Yelena Golesheva (, married Scheers; born 12 July 1966) is a Russian-born female former track and field sprinter who competed for the Soviet Union and Russia, before obtaining Belgian citizenship. She has a personal best of 51.28 seconds for the 400 metres, set on 21 June 1989. She won a bronze medal in the 400 metres at the 1992 European Indoor Championships, and a silver medal at the 1993 World Championships in the 4 × 400 metres relay (ran in the heats only).

Career
She had most of her success in the national 4 × 400 metres relay teams.

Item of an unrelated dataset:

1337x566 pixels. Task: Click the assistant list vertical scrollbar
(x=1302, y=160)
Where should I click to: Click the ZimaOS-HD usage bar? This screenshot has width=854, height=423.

She had her first medals in 1989, taking bronze medals at the Universiade (with Yelena Vinogradova, Margarita Ponomaryova and Lyudmila Dzhigalova)  and World Cup (with Dzhigalova, Marina Shmonina and Yelena Ruzina). At the 1991 Universiade she took fifth in the individual 400 metres and shared in the relay silver alongside Inna Yevseyeva, Galina Moskvina and Anna Knoroz.

Her greatest individual achievement was at the 1992 European Athletics Indoor Championships, where she won a bronze medal behind Sandra Myers and fellow Soviet Olga Bryzgina. She took two major medals as a heats alternate runner at the 1993 World Championships in Athletics and the 1994 European Athletics Championships, being switched out for Irina Privalova and Svetlana Goncharenko, respectively. Her last medal as a finalist came at the 1994 Goodwill Games, where she, Yelena Andreyeva, Yelena Ruzina, and Tatyana Zakharova were the runners-up behind the United States.

She married a Belgian man named Scheers and took Belgian nationality, even going on to win a 400 m title at the Belgian Athletics Championships in 1997.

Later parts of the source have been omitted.